We invite you for an experimental walk with the SMEAR II research forest in the historical Hyytiälä forestry field station in Juupajoki. The SMEAR II (Station for Measuring Ecosystem-Atmosphere Relations) is a highly instrumentalized patch of forest equipped with a variety of sensors and other measuring devices to monitor the functioning of trees, soil processes, and their atmospheric interactions. The walk takes place on November 13th, 2022 at 2 pm local time.

During this peer-guided walk, we will explore the local forest and its creatures including trees, plants and squirrels as well as sensors and other data-gathering instruments. We will raise questions about power, values and structural inequalities that shape forests. Following the walk, we will share our observations and sensory impressions as forest stories, using the Feral Map portal

🐿️ The hybrid walk can be attended either in person or online, via videoconferencing. To join, send an email to marketa.dolejsova@aalto.fi and andrea.botero@aalto.fi before November 10th, specifying whether you plan to attend physically or online.

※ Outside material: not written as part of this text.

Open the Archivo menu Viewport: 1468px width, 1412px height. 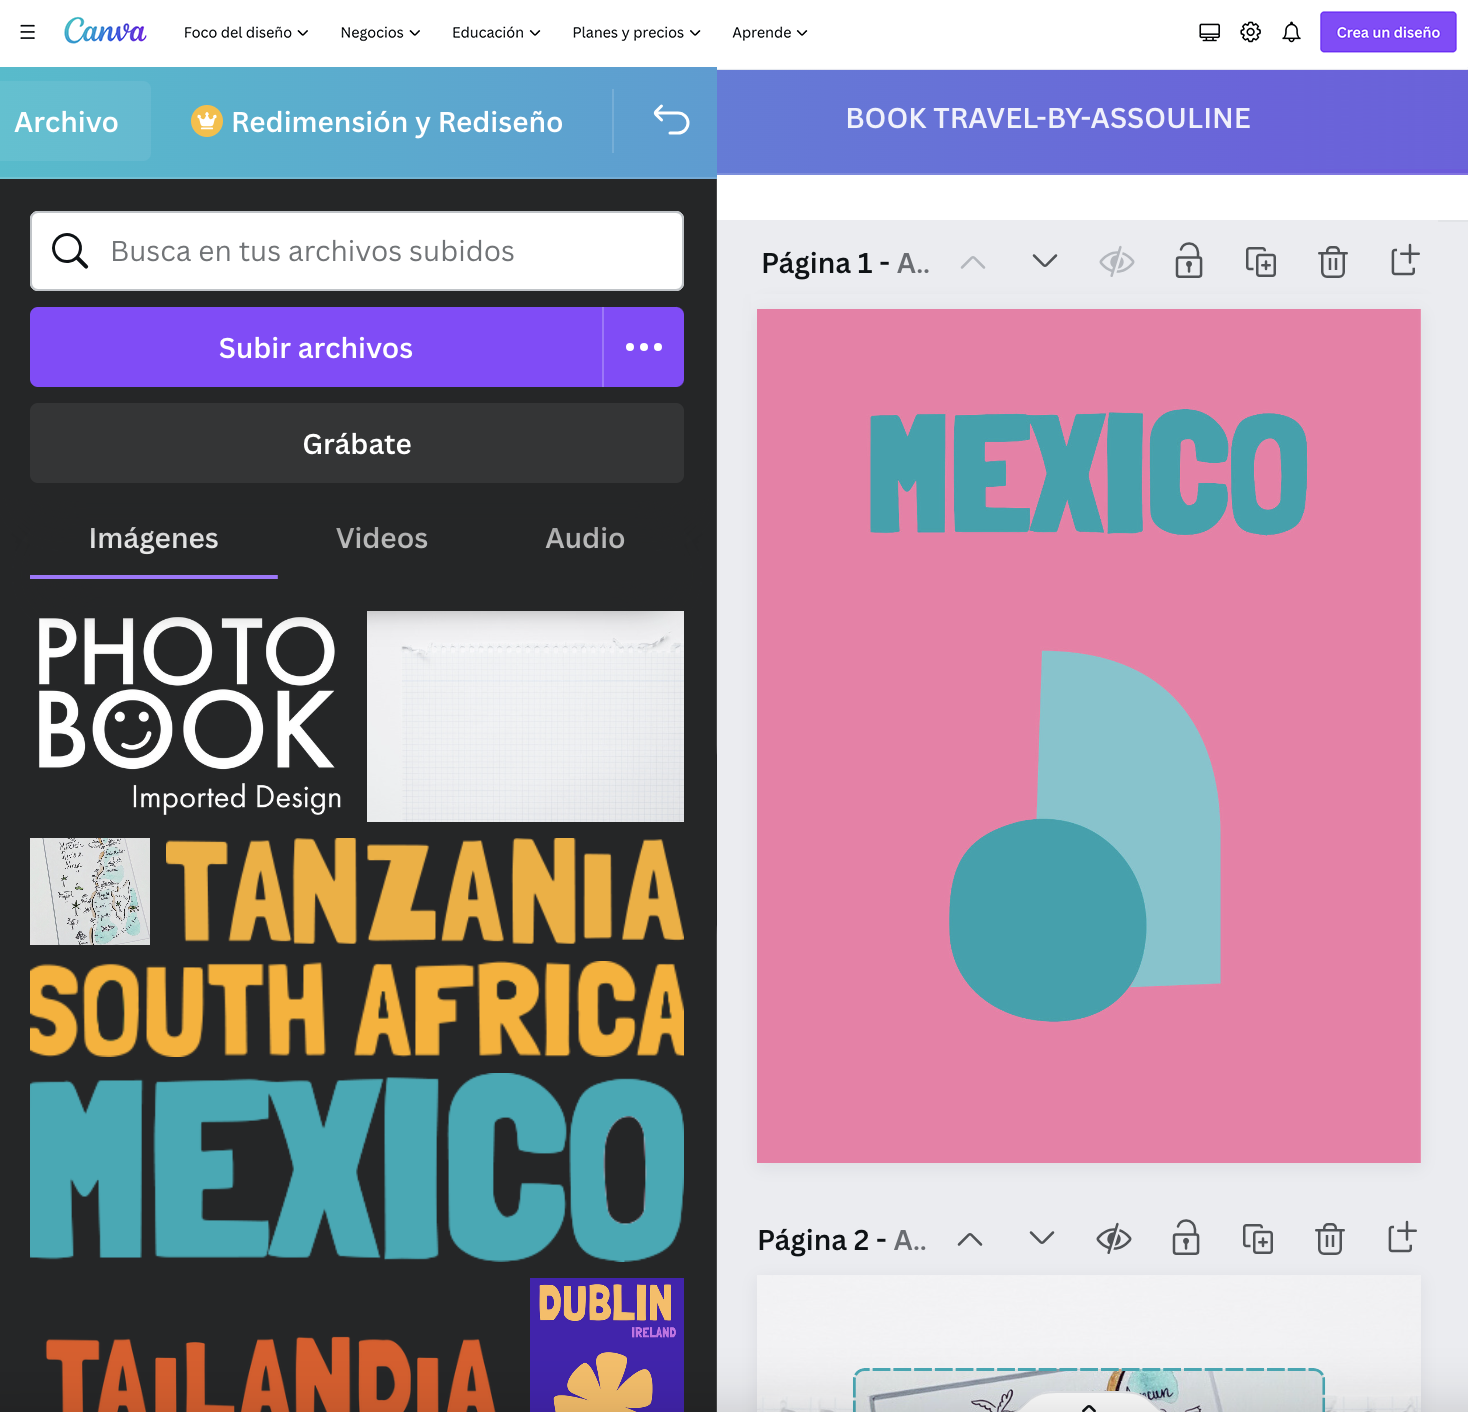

If you come by public transport, we can give you a lift from the Orivesi train station, meeting you there at 12:45 pm (a train from Helsinki / Tampere arrives there at 12:36 pm). Those coming directly to Hyytiälä should arrive by 1:45 pm. The address and details for arrival are available here. For those who wish to walk with us remotely, we will provide a Zoom link in advance of the session 🐿️.

The walk is organised by the Open Forest Collective – a multi-disciplinary group of forest-curious creatures of diverse cultural, professional and biological origins – and builds on the Collective’s ongoing experimental inquiry into different forests and more-than-human dataflows. Since 2020, the Collective has organised forest walks in various parts of the world, inviting diverse forest creatures including forest dwellers, Indigenous forest guardians, healers, scientists, data managers, artists, designers, as well as dogs and trees to walk together and share their stories. Through these encounters, the Collective hopes to better understand how various stakeholders make sense of forest; questioning what can constitute a forest dataset, how it can be produced, and by whom. The main aim is to learn how forests and forest data can be produced, thought of and engaged with otherwise – in feral, co-creative ways that consider perspectives of diverse forest creatures and reach beyond techno-solutionist perspectives. Starting from the focus on forest ecosystems, the Open Forest inquiry aims to contribute to the existing critical practice and research addressing eco-social issues in a climate-changing world.